Artist, Activist and Philanthropist


Bogaletch Gebre and I met in 1985, 35 years ago. We both felt a kind of instant meeting of minds, though our origins were so different. It was a friendship sealed by laughter. Every time we met, no matter how serious the issues facing us, we always found reasons for laughter, even facing enormous obstacles.

We met not long after her first 26-mile long charity marathon, after she had spent more than a year in rehab from a devastating vehicle turnover and back injury. She was told she would never walk again without pain. But her fierce younger sister Fikerte persuaded Boge she did not have to accept that diagnosis.  Fikerte goaded her not only into walking, but finally even into running, and raising the first funds to launch her dream. She ran five yearly 26-mile long charity marathons in Los Angeles. 

Boge had completed everything except the thesis for a PhD program in epidemiology at UCLA.  However, before we met, she felt she could no longer focus effectively on a privileged life of intellect in the face of extended famine and starving children at Home in Ethiopia. With her first marathon she had raised the necessary funds to launch Parents International Ethiopia (PIE), the predecessor to of KMG-Ethiopia. 

It was Fikerte who introduced me to Boge. I offered her the use of my tiny office, and we worked together in the early years of fundraising for PIE. But there was a missing piece of Boge’s story that I did not suspect until years later. I noticed something odd:  She would present convincing ideas, with clear-cut means of accomplishing them, then present these ideas to a man working with her. Too quickly she would back off and try to integrate his responses into her vision, killing its strength. I was troubled by her apparent too-ready willingness to defer when her original vision seemed clearly the stronger plan.

Meanwhile I read articles on the practice of female genital excision. I brought one of them to ask Boge about the practice. She glanced at the title and drew up to her full height, glaring at me angrily.  She said “This is a cultural issue, concerning only us.  You white people should stay out of it!”

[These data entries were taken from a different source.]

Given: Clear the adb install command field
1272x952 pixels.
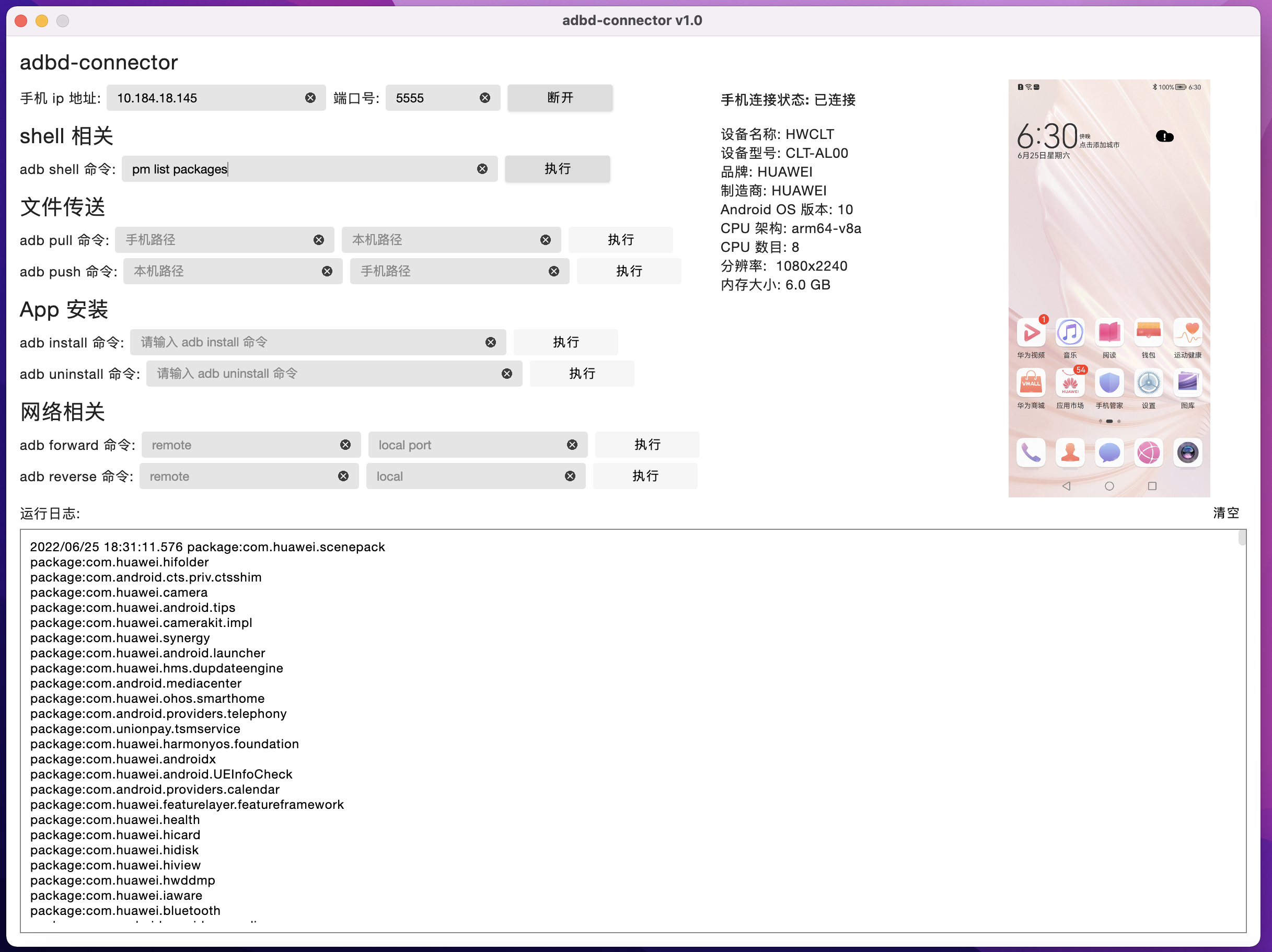Looking at the screenshot, I should point(491,343).
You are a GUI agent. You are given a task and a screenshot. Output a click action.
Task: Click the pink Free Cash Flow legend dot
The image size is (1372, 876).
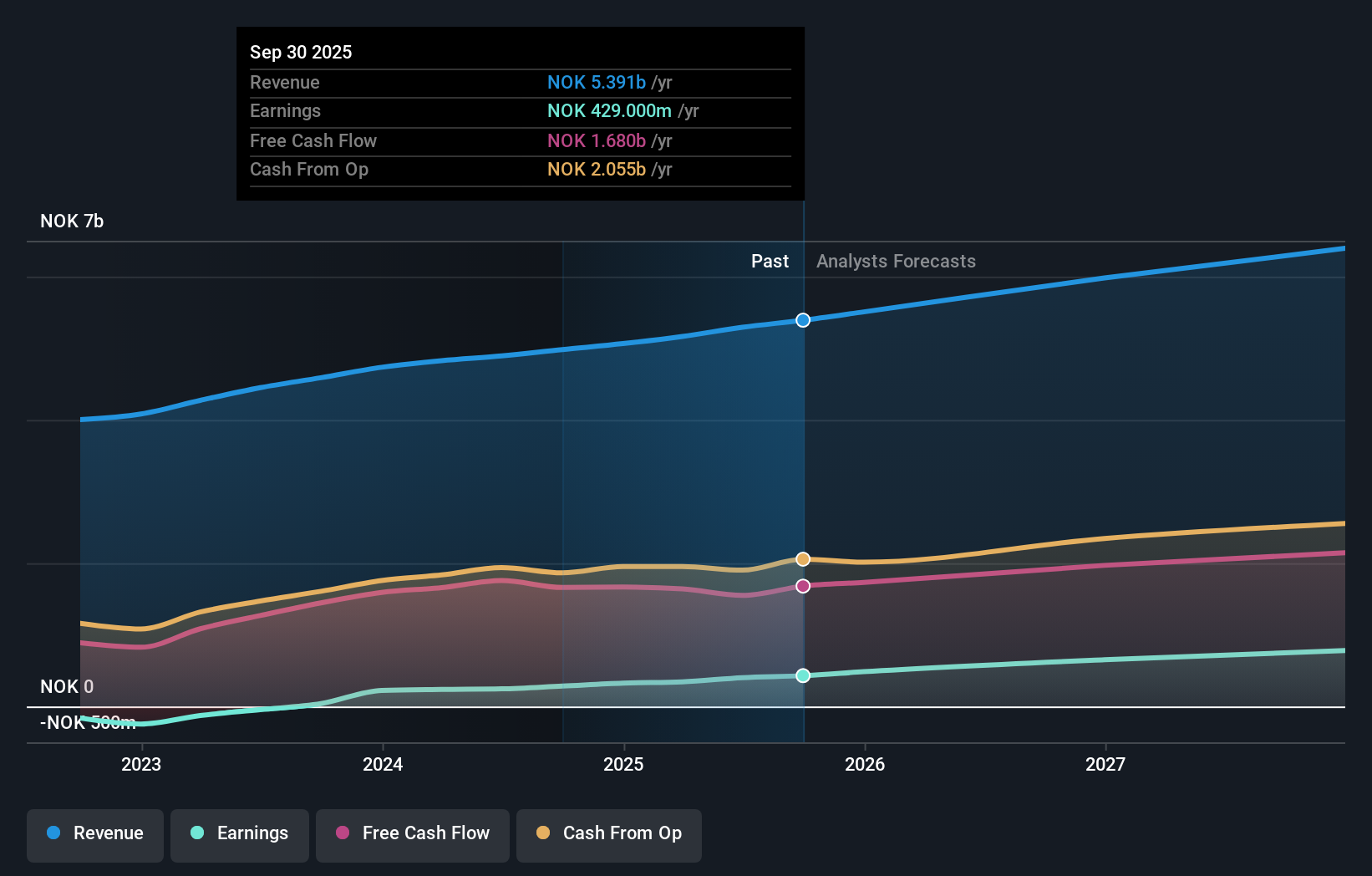click(x=341, y=833)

I was shocked. I had no premonition that my friend Boge might have been subjected to the operation described in the article or might now be defending that practice from my outsider nosiness. I withdrew, but over time read more such articles. Finally, one came written with extraordinary eloquence by a West African woman who had undergone the process. This time I asked Fikerte if Boge had been through that brutal procedure. She said yes, of course, just as she had, five years later. She said Boge had almost bled to death. She told me I should go ahead and show the article to Boge. The result was life changing.

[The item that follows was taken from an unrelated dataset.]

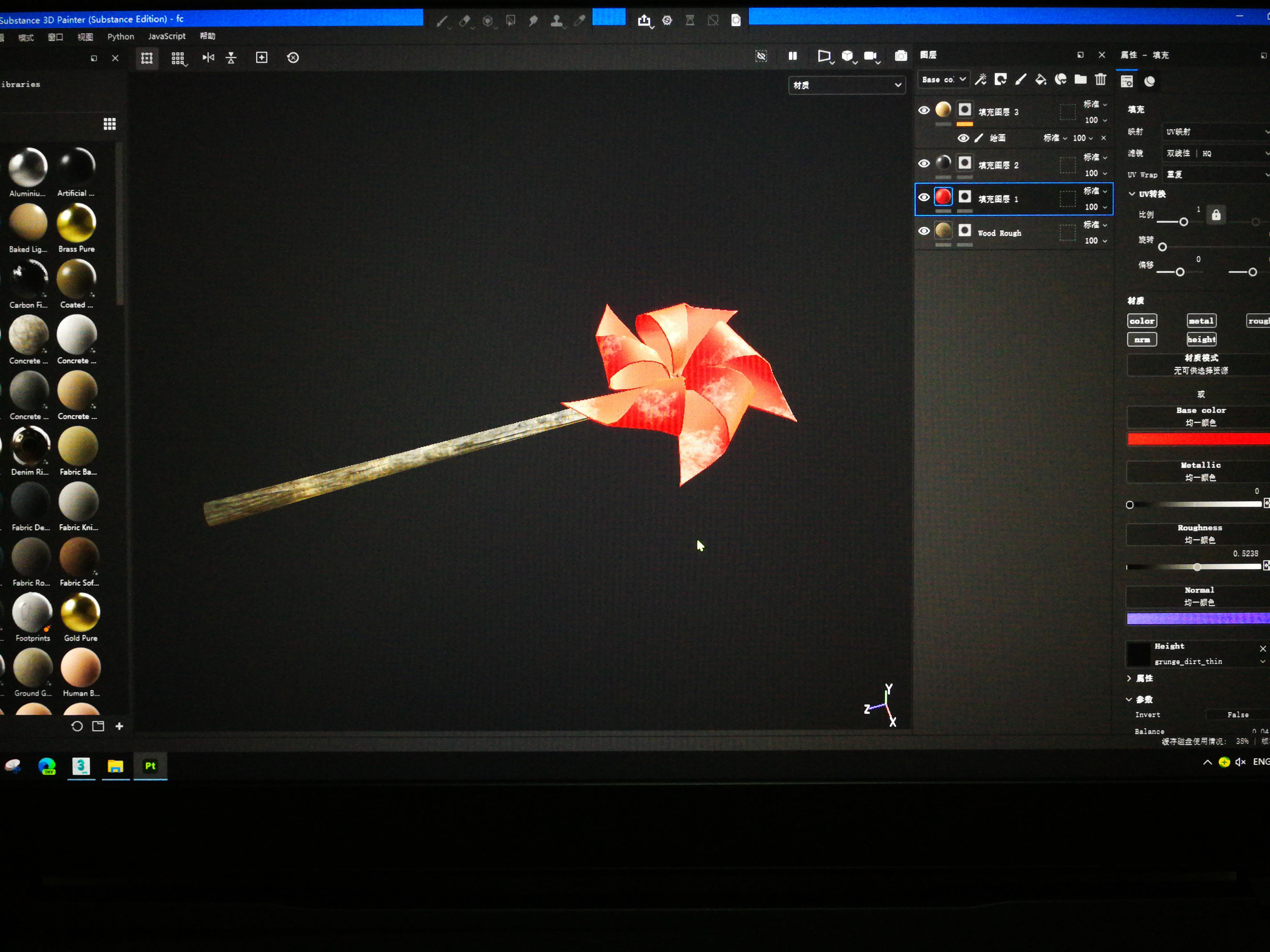This screenshot has height=952, width=1270.
Task: Click the add effect magic wand icon
Action: (x=981, y=80)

Boge told me her story. There were a lot of tears. At about age 11, she went through the traditional cutting ceremony that she knew had brought about the death in childbirth of a beloved older sister. In her own case, she told me, just as the worst pain hit, she heard her mother scream out “Why do we have to do this?”

Once she faced the full impact of this childhood trauma, it changed Boge’s life and work. She no longer abandoned critical aspects of her plans that funders claimed unworkable. But she never forgot that if the women of a community want to put an end to such trauma, the entire community must join in and participate.

How many young Ethiopian women, and women of other countries, give thanks today for the enormous work of Boge and people like her to keep them whole? And how many people have been as blessed as I, to have had such an extraordinary friend?